“The Quiet Life” by Alexander Pope
Happy the man whose wish and care
A few paternal acres bound
Content to breathe his native air
In his own ground.
Whose herd with milk, whose fields with
Whose flocks supply him with attire;
Whose trees in summer yield him shade,
In winter, fire.
Blest, who can unconcern’dly find
Hours, days, and years, slide soft away
In health of body; peace of mind;
Quiet by day;
Sound sleep by night; study and ease
Together mix’d; sweet recreation,
And innocence, which most does please
Thus let me live, unseen, unknown;
Thus unlamented let me die;
Steal from the world, and not a stone
Tell where I lie.
Alexander Pope’s “The Quiet Life” portrays an isolated but fulfilling life. Painted with pastoral imagery, framed by simple structure, and accented with subtle tone, the portrait of an undisturbed life ultimately becomes a somber depiction of identity.
According to Pope, a happy man is a simple and independent one. He “herds with milk,” “fields with bread,” and has “trees in the summer that yield him shade.” These light toned pastoral vignettes depict not only independence, but bliss. In other words, the quiet life involves shedding the dependency on trade and debt and finding freedom in home grown self-sufficiency. At the same time, alternating one-syllable rhymes such as “care,” “bound,” “air,” and “ground” create a steady rhythm that mirrors the setting and rising of the sun. No longer toiling under the tyranny of clocks or deadlines, the quiet farmer follows nature’s heartbeat of light and dark, easily allowing his years to “slide soft away.” Thus, only when man is free from the demands of society can he feel the “health of body” and “the peace of mind.”
Other than a steady rhyme and blissful pastoral imager, the technique that strikes the reader the most strongly is the brief two to four letter lines that conclude each stanza. Phrases such as “in his own ground” and “in winter, fire” imitate the quiet life they describe, simple and isolated. In addition, each phrase anchors their respective stanzas. Almost like the mysterious sunrise, “Quiet by day” ambivalently concludes a stanza on the natural rhythm of day and night. And with an almost matter-of-fact tone, the phrase “In winter, fire” concludes a stanza on the simplicity of living off nature’s provisions.
Still the most haunting stanza remains to be the last. The narrator requests that no one notice him or lament his death and that “not a stone/Tell where I lie.” Just as he follows his own rhythm of life, he dies a free self, an undisturbed identity, refusing to allow the stone carved by another impose any unwanted glory on his existence.

= = =

**Directions**. Could you set down, word for word, the stretch of the above piece on Pope's 'The Quiet Life' from "Other than a" through "off nature’s provisions."?

**Dataset records**.
= = =

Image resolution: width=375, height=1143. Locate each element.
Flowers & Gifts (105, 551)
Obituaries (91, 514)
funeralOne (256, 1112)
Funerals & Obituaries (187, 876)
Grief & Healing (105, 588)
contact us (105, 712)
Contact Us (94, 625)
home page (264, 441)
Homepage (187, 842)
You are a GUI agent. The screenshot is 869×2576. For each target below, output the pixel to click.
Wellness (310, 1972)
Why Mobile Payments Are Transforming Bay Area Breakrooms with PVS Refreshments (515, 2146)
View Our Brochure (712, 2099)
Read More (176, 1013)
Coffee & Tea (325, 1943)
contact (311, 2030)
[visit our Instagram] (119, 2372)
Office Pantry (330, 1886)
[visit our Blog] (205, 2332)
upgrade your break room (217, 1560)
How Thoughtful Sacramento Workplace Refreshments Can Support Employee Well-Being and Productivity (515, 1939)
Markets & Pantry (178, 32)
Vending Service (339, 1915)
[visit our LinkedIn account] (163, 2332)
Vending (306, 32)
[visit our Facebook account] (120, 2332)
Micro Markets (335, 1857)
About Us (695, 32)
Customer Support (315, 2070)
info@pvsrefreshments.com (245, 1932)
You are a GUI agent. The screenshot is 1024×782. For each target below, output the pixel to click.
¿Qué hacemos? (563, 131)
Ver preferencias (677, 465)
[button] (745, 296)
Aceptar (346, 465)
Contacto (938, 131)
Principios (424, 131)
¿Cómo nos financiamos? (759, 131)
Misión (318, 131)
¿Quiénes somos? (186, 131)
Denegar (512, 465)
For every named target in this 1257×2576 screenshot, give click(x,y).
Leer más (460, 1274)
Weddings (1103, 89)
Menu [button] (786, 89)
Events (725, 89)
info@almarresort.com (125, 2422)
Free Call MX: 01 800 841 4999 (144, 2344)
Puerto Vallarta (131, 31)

= = =

**Finished exercise**.
Other than a steady rhyme and blissful pastoral imager, the technique that strikes the reader the most strongly is the brief two to four letter lines that conclude each stanza. Phrases such as “in his own ground” and “in winter, fire” imitate the quiet life they describe, simple and isolated. In addition, each phrase anchors their respective stanzas. Almost like the mysterious sunrise, “Quiet by day” ambivalently concludes a stanza on the natural rhythm of day and night. And with an almost matter-of-fact tone, the phrase “In winter, fire” concludes a stanza on the simplicity of living off nature’s provisions.